I want to make sure that my understanding of how having multiple ALU's for single fetch/decode block is helping us. If there is an array with 8 elements, i could execute same instruction but with different data element of array on distinct ALU unit of same core. So, we can decode instruction once but execute on group of data on different ALU units of same core. Is this right?

So if there is an array of 16 elements, i could execute on 2 cores since each core has 8 ALU units for each fetch/decode execution. Please correct if i am wrong?

paluri

The way I understand it, because of the multiple ALUs, you can, in effect, perform 8 different additions, for example, in the time of one instruction. And in reality, it really is just one instruction, but a special instruction that can operate independently on 8 pairs of values instead of just one pair. You are correct that it all operates on the same core.

Just as a clarification, if there are 8 binary operations (i.e. 2 operands) that you are trying to perform at once, then yes, you can do that on one core if they are the same binary operation. As further clarification, it's more than just having them in an array - I'm guessing if you looked into the AVX intrinsics library you may or may not be able to better understand what's actually happening.

afa4

@rbandlam I think your understanding is correct.

kayvonf

Here's a way to think about it that might help:

The explanation below describes SIMD processing using AVX instructions on Intel CPUs. It's what referred to as an "explicit SIMD" approach to SIMD execution on slide 34. An "implicit SIMD" implementation, discussed on slide 35 is slightly different, but I recommend understanding the explicit formulation first.

In addition to scalar registers (for example, a 32-bit float), an AVX-instructor-capable processor also supports vector registers (for example, a 256-bit register containing a vector of 32-bit values). 8-wide SIMD instructions are instructions that operate on all eight elements of the vector at once.

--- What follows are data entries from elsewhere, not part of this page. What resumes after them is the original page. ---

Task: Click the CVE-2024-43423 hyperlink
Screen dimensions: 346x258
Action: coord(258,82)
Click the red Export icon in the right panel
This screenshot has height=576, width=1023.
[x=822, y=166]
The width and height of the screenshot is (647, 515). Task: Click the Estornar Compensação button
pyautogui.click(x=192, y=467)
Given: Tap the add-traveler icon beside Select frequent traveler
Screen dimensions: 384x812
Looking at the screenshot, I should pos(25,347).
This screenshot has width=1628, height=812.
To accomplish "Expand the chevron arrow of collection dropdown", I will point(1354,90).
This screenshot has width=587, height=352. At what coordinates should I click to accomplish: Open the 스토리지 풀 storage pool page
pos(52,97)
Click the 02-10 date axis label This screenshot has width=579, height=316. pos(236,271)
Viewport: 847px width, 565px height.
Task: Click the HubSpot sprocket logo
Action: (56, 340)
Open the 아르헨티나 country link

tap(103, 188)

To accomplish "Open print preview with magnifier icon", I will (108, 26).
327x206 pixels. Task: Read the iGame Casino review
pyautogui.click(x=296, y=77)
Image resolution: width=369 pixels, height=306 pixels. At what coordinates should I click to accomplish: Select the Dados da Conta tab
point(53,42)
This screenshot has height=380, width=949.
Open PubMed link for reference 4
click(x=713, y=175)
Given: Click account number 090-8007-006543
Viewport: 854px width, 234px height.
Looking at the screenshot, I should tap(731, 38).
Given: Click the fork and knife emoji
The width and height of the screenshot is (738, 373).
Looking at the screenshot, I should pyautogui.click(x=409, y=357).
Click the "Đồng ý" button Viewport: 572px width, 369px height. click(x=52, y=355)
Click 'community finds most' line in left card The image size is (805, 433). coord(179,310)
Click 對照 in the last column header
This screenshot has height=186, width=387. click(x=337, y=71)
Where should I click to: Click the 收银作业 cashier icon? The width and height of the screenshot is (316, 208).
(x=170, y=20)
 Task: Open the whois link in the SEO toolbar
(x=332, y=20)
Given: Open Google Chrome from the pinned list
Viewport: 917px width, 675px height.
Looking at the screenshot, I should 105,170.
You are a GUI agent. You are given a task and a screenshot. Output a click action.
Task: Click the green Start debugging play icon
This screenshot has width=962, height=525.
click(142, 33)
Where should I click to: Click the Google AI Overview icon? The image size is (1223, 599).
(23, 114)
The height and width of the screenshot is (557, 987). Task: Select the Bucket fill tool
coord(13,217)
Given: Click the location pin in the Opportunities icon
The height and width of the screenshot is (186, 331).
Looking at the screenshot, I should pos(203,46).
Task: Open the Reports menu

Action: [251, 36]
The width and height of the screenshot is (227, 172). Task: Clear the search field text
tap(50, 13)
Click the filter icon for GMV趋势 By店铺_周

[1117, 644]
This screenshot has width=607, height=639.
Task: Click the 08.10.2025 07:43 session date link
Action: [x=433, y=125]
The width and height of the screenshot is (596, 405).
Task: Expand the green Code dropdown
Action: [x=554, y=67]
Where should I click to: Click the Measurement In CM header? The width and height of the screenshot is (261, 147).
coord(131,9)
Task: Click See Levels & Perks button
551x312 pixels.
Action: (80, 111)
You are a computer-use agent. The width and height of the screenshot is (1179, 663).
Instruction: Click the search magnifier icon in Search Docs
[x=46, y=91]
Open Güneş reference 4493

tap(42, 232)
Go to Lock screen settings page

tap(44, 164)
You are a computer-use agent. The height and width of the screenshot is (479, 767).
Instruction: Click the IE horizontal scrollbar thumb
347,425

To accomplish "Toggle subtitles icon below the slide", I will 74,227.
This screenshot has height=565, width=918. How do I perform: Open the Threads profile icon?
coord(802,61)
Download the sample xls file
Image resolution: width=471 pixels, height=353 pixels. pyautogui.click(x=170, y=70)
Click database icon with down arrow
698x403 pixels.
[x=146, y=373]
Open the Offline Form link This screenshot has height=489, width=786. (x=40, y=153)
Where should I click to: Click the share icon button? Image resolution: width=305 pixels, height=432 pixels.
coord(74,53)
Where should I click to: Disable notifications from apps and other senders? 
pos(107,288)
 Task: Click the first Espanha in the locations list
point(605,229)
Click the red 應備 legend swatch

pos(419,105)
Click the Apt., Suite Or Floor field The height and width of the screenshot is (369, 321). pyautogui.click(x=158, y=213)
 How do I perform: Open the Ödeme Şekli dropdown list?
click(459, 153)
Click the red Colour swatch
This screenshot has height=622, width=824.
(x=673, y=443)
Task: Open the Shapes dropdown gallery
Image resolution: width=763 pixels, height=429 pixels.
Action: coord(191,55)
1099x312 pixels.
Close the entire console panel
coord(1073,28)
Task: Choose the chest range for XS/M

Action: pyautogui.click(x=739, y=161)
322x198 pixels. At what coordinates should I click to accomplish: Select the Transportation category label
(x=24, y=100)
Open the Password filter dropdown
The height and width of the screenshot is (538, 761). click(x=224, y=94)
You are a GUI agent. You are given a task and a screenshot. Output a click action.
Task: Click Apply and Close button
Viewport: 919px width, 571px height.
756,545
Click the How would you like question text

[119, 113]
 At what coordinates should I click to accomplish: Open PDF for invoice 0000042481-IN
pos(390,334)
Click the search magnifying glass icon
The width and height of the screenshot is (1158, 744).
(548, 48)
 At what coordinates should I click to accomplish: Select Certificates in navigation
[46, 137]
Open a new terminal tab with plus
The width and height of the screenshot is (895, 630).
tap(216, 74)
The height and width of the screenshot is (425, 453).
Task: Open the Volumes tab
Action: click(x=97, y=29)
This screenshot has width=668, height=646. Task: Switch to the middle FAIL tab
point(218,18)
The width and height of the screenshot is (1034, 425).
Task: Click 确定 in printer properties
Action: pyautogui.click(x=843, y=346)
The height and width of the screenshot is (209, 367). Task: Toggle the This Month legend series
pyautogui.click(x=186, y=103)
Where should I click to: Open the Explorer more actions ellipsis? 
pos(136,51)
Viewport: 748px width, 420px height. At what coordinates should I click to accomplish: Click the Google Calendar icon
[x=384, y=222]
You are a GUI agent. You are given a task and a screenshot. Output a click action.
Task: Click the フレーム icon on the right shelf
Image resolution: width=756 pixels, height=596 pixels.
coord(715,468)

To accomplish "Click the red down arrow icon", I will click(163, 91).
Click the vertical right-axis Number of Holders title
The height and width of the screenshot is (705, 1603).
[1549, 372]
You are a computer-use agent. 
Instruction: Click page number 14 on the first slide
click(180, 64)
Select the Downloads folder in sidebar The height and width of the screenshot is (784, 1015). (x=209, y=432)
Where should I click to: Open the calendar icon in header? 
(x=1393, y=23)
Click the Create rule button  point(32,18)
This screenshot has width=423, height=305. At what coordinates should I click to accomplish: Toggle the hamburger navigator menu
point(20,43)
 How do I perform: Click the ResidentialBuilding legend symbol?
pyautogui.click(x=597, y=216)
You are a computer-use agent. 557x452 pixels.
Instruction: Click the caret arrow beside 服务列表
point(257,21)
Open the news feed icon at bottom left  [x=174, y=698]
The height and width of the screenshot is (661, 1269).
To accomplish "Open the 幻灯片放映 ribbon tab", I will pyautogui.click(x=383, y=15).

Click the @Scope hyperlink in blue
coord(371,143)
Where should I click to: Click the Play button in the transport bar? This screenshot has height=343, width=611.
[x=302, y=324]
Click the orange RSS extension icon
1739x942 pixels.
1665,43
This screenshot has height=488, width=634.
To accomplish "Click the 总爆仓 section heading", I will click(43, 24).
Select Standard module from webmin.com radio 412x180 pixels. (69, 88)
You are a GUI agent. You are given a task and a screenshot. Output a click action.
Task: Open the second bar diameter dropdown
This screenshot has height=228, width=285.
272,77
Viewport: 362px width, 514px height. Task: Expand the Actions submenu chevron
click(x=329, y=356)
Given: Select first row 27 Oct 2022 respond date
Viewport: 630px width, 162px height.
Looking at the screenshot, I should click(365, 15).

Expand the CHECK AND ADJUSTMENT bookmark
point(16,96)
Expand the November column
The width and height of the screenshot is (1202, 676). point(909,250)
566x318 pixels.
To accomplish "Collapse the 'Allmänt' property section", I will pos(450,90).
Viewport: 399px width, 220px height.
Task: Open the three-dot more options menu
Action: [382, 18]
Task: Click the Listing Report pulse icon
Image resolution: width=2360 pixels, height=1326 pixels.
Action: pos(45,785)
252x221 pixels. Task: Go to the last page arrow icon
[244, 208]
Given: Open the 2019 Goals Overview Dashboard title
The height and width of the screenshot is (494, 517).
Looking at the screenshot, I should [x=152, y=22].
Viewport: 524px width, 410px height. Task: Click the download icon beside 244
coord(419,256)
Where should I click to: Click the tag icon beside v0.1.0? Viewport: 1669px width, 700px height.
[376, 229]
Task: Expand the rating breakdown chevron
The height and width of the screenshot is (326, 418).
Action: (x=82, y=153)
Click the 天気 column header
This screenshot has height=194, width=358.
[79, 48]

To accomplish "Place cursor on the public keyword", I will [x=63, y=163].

For example, in AVX the 256-bit registers are ymm0, ymm1, ..., etc.

The AVX instruction:

vmul ymm0 ymm0 ymm1

Performs an element-wise multiply of 8-wide vector in ymm0 and the 8-wide vector in ymm1, storing the result in ymm0. One instruction ("multiply two vectors") is fetched/decoded by the processor and the execution of that instruction involves eight multiplies, one for each vector element (aka vector "lane"). In my illustrations in this lecture, each ALU box can perform one scalar multiply.